For a good primer, and then some, on hybrid MBRs (vs protective MBRs) see this article by Rod Smith, the developer of GPT fdisk (gdisk) and rEFInd, the EFI boot manager:
Hybrid MBRs: The Good, the Bad, and the So Ugly You'll Tear Your Eyes Out
Bill's around gets around the Disk Utility limitation by creating three partitions, but are actually four due to the EFI System partition. One partition is formatted as a FAT32 volume, therefore a hybrid MBR is created. The installer then splits the first HFSJ partition into two to make the Recovery HD. But instead of nuking the hybrid MBR entirely as a result of a fifth partition being created like Disk Utility would, the installer seems to just drop the MBR entry for the last partition, which is Bill's 2nd HFS+ data partition. Since there can be no MBR entry for it (no more entries, and MBR can't define a location beyond 2.2TB anyway), the main negative consequence is this volume can't be accessed from within Windows, no matter what file system is used.

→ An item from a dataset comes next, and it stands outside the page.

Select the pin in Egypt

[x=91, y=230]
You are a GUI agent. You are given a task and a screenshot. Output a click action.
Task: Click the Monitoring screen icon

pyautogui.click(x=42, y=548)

Normally, if only Disk Utility is used to add another partition to a disk already containing four, like what happens when people with OS X and Windows already installed want another partition for data, the result is the hybrid MBR is blown away in favor of a protective MBR, and access to Windows is lost. It simply vanishes. (Access can be restored with a tool like gdisk, but it's a CLI only application, and exactly what to do in each instance isn't exactly obvious.)
There is anecodatal evidence from these and other forums that upon major upgrades (SL to Lion, Lion to ML) if the disk contains 5+ partitions, and/or the GPT and MBR are not in sync, something during installation causes the hybrid MBR to be replaced with a protective MBR. So again, good reason to make judicious backups especially before using Disk Utility to make repairs or OS updates/upgrades. I don't know exactly what causes this to occur so I can't say exactly what situation to avoid.

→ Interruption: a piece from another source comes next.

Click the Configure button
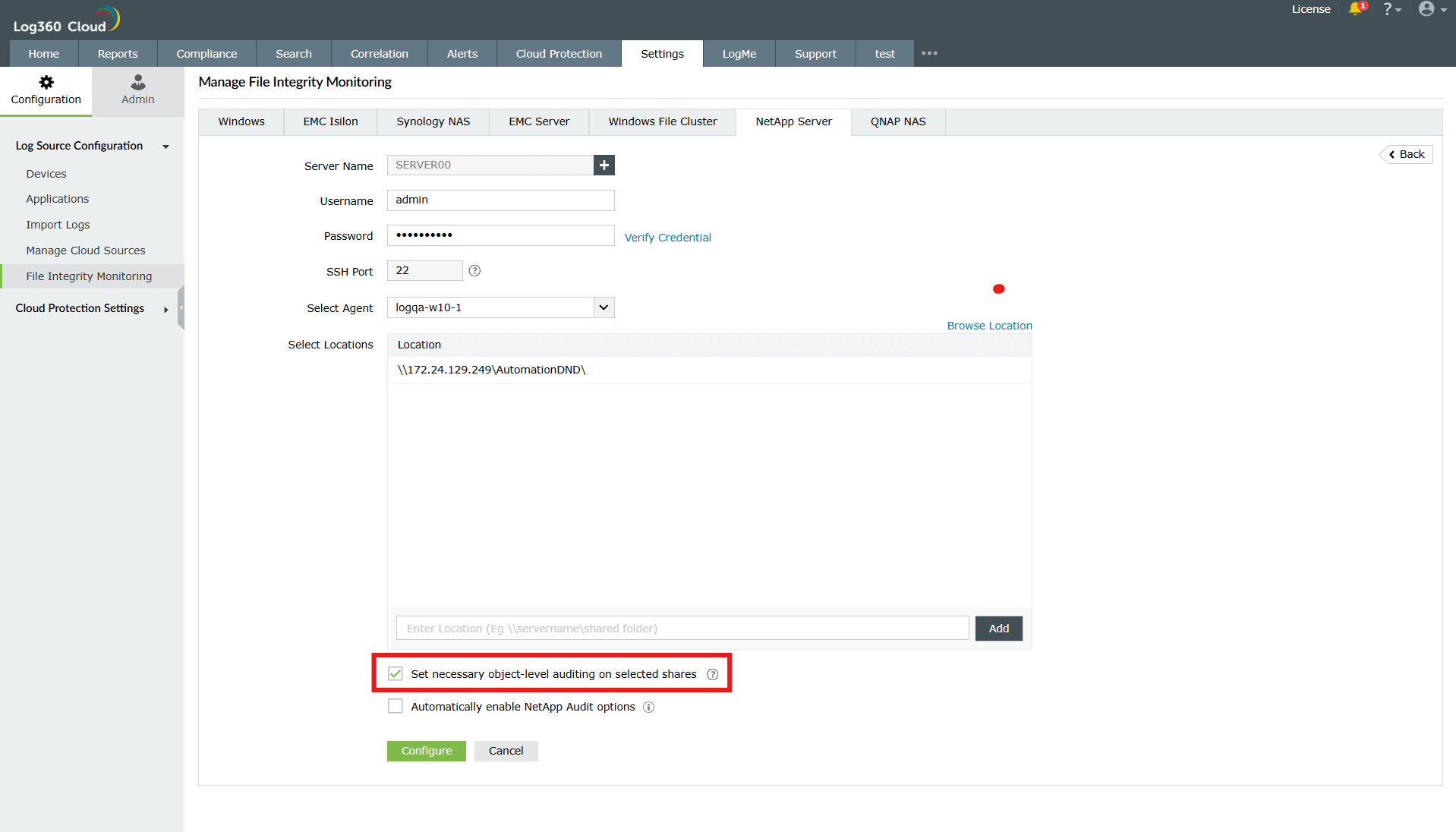 click(x=426, y=751)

Anyway, Boot Camp is a rabbit hole. It gets vastly deeper and more risky with each "unsupported" behavior added on, and this one adds both a fifth partition as well as a disk larger than 2.2TB. Risky in that if anything modified either the MBR or GPT, it'll get messy fast! But at Bill now has in effect backed up both his MBR and GPT partition schemes on Apple's forums so his chances of recovery should something get messed up, are much better. So it's not a bad idea to take a snapshot of your current partition mappings if you go down the rabbit hole.

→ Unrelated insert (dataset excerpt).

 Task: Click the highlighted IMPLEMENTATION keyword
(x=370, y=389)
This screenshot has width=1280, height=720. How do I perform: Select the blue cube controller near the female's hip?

As for why there's a limitation on disk size: Apple hardware supports Windows through an EFI compatibility support module, called the CSM. It's BIOS baked into an EFI module. In effect when booting Windows, Apple hardware has BIOS. When booting OS X it uses only EFI. EFI specifies GPT partition scheme. Windows booted in BIOS mode only honors MBR boot disks, hence the need for hybrid MBRs on Apple hardware. And MBR encoding only supports disk sizes of 2.2TB or less. So the problem is a combination of limitations. The long term solution is for Apple to support EFI mode boot of Windows, and it's unclear if that will happen as none of Apple's hardware meets the minimum Windows requirement for UEFI 2.x spec firmware or greater. Apple EFI is based on the Intel EFI 1.10 spec. Nevertheless some people are having varying degrees of success getting Windows 8 to boot on Apple hardware in EFI mode. There's a huge thread on Mac Rumors of people working on this.